AUTHOR=Tawfik Doaa , Groth Christopher , Gundlach Jan-Paul , Peipp Matthias , Kabelitz Dieter , Becker Thomas , Oberg Hans-Heinrich , Trauzold Anna , Wesch Daniela 

TITLE=TRAIL-Receptor 4 Modulates γδ T Cell-Cytotoxicity Toward Cancer Cells

JOURNAL=Frontiers in Immunology

VOLUME=Volume 10 - 2019

YEAR=2019

URL=https://www.frontiersin.org/journals/immunology/articles/10.3389/fimmu.2019.02044

DOI=10.3389/fimmu.2019.02044

ISSN=1664-3224

ABSTRACT=Pancreatic ductal adenocarcinoma (PDAC) is one of the deadliest cancers with a mortality rate almost equal to its incidence rate.
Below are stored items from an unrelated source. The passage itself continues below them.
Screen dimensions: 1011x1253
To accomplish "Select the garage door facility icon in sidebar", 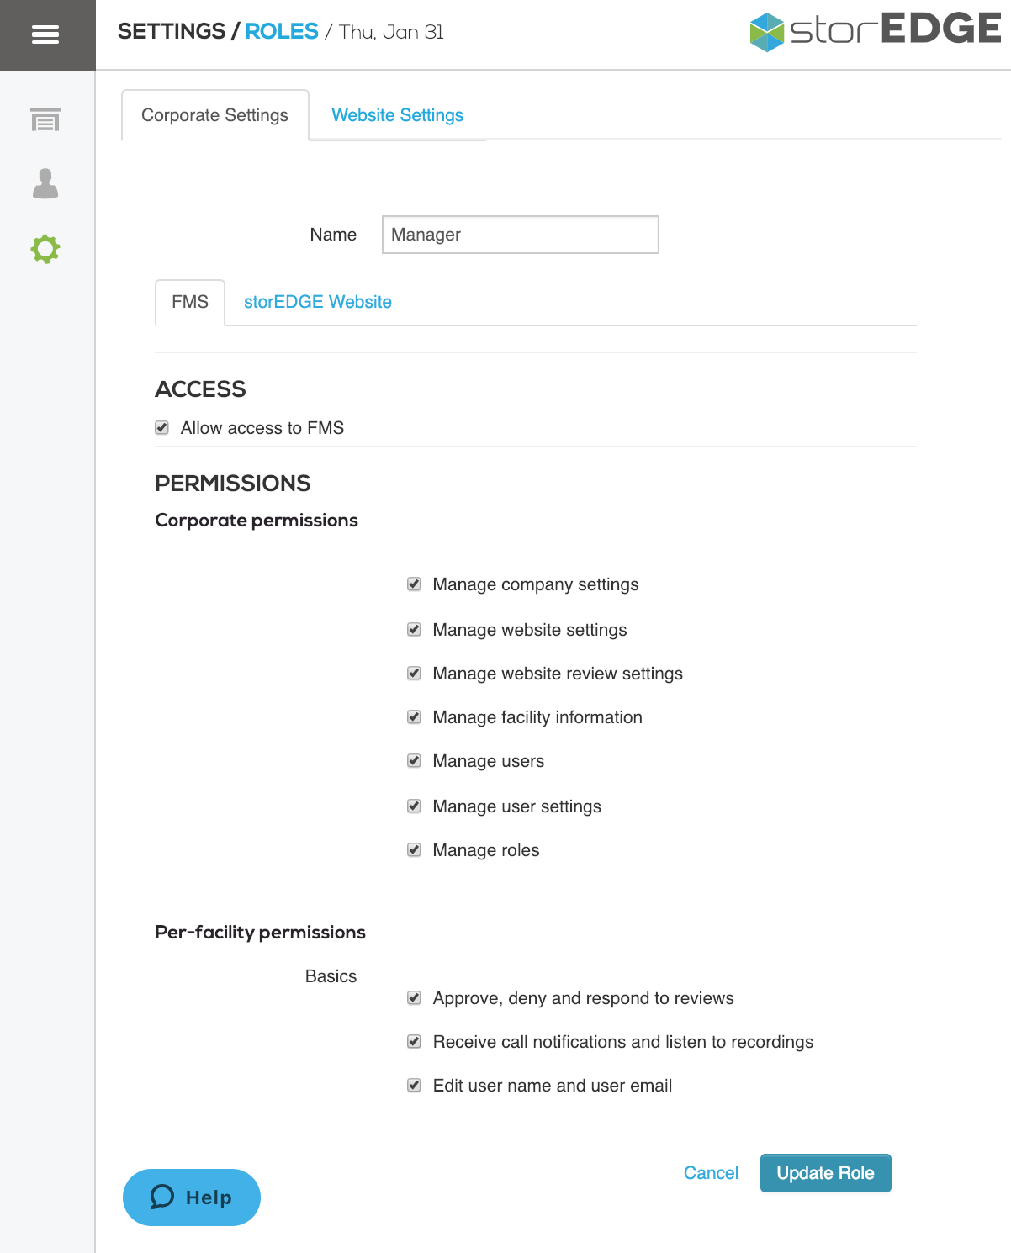I will (46, 120).
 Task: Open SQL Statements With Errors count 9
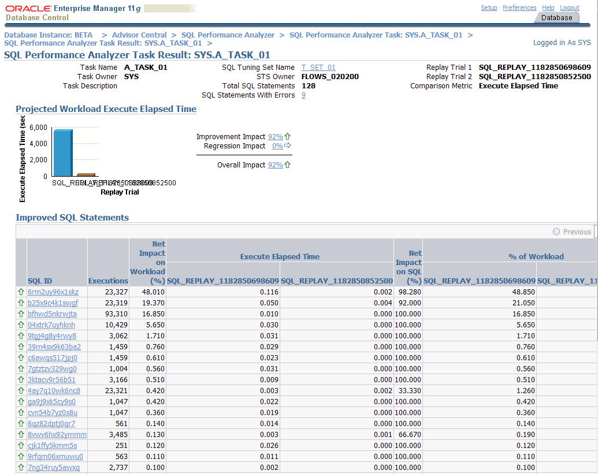click(x=303, y=95)
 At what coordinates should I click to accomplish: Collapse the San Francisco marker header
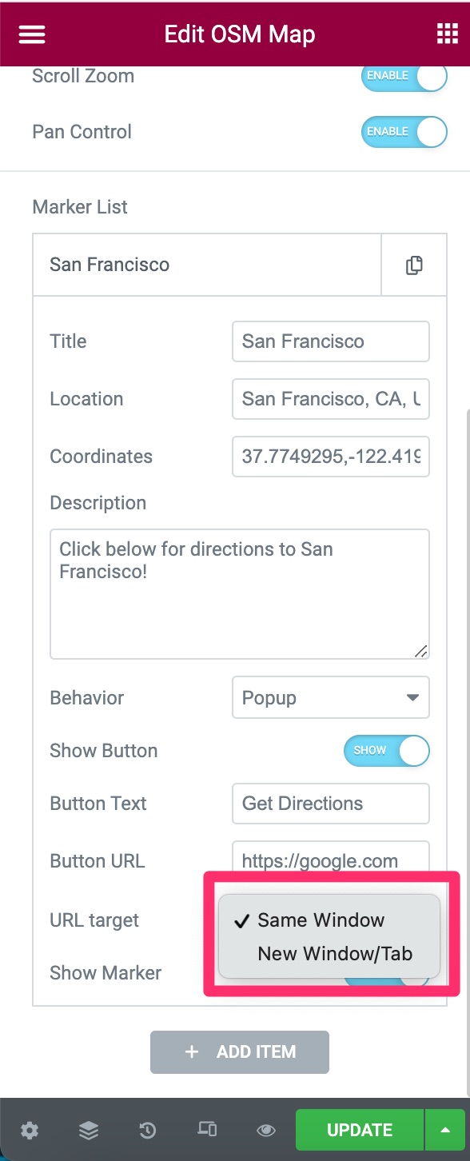[x=207, y=265]
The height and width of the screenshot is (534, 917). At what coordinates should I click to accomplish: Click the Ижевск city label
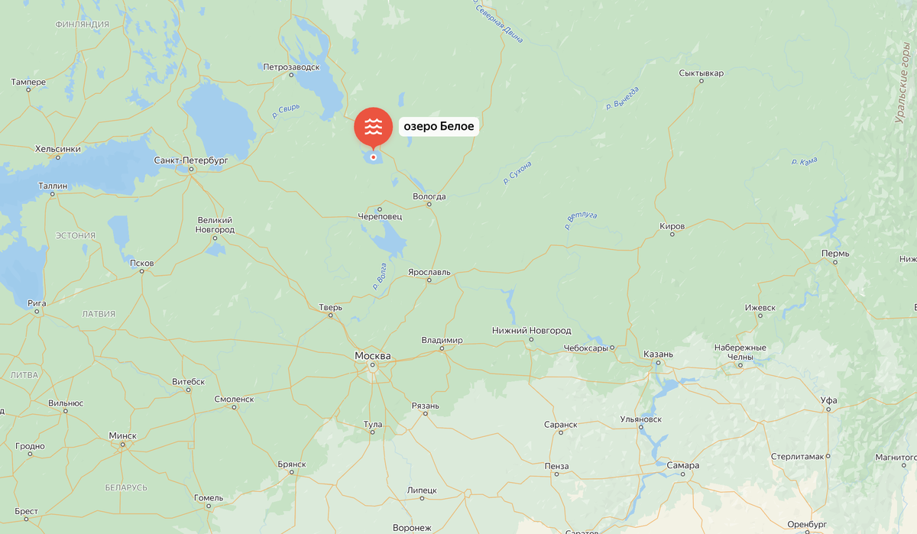point(760,307)
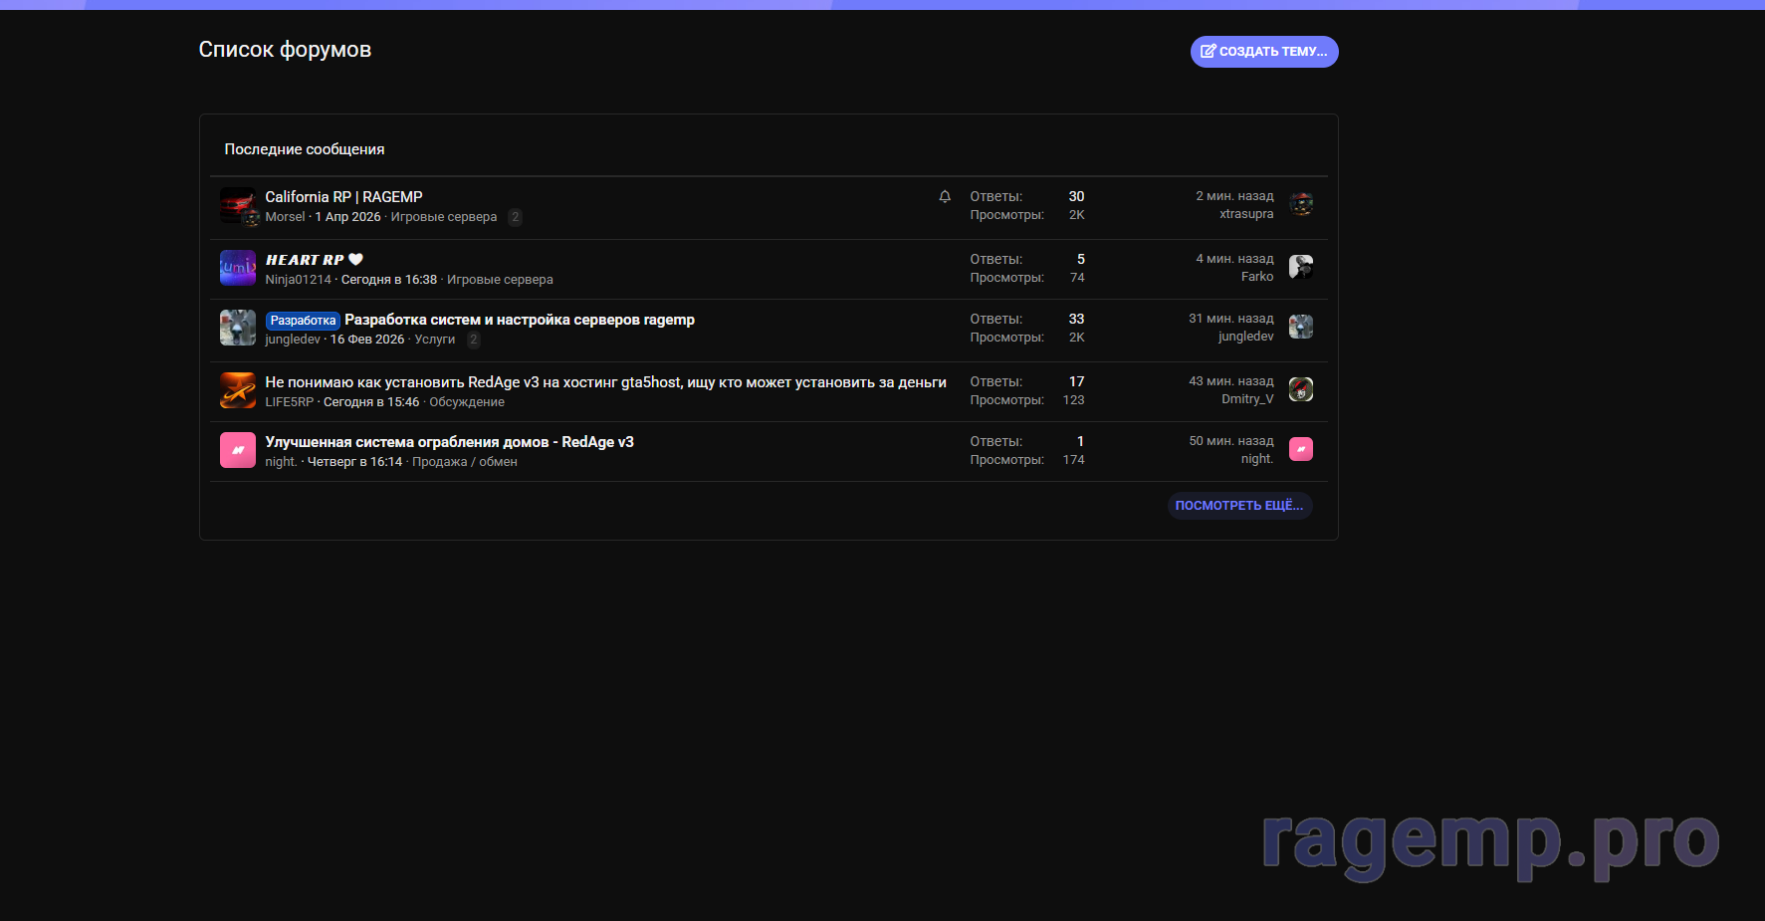
Task: Click Dmitry_V's avatar in last-reply column
Action: [1300, 389]
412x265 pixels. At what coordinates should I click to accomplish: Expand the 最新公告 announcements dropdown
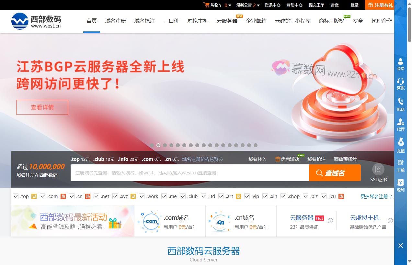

Acquired immune evasion mechanisms, late diagnosis, highly aggressive growth and resistance to current therapeutic treatments, all contribute to its dismal prognosis. Recently, we observed that different γδ T cell subsets as well as CD8+ αβ T cells infiltrate the PDAC tissue. Interestingly, the abundance of γδ T cells was reported to have a positive prognostic impact on survival of cancer patients. Since γδ T cells utilize TRAIL for killing of tumor cells in addition to granzyme B and perforin, we investigated the role of the TRAIL-/TRAIL-R system in γδ T cell-cytotoxicity towards PDAC cells. Coculture of Colo357 cells with γδ T cells resulted in a moderate lysis of tumor cells. The lysis was independent of TRAIL as it was not inhibited by the addition of neutralizing anti-TRAIL antibodies or TRAIL-R2-Fc fusion protein. In accordance, knockdown (KD) of death receptors TRAIL-R1 or TRAIL-R2 in Colo357 cells had no effect on γδ T cell-mediated cytotoxicity. Interestingly, however, KD of a decoy receptor TRAIL-R4, which robustly enhanced TRAIL-induced apoptosis, almost completely abolished the γδ T cell-mediated lysis. This effect was associated with a reduced secretion of granzyme B by γδ T cells and enhanced PGE2 production as a result of increased expression level of synthetase cyclooxygenase (COX)-2 by TRAIL-R4-KD cells. Importantly, reduced release of granzyme B by γδ T cells cocultured with TRAIL-R4-KD Colo357 cells was partially reverted by bispecific antibody [HER2xCD3] and led in consequence to enhanced lysis of tumor cells. Likewise, inhibition of COX-1 and/or COX-2 partially enhanced γδ T cell-mediated lysis of TRAIL-R4-KD cells. The combination of bispecific antibody and COX-inhibitor completely restored the lysis of TRAIL-R4-KD cells by γδ T cells. In conclusion, we uncovered an unexpected novel role of TRAIL-R4 in PDAC cells. In contrast to its known pro-tumoral, anti-apoptotic function, TRAIL-R4 augments the anti-tumoral cytotoxic activity of γδ T cells.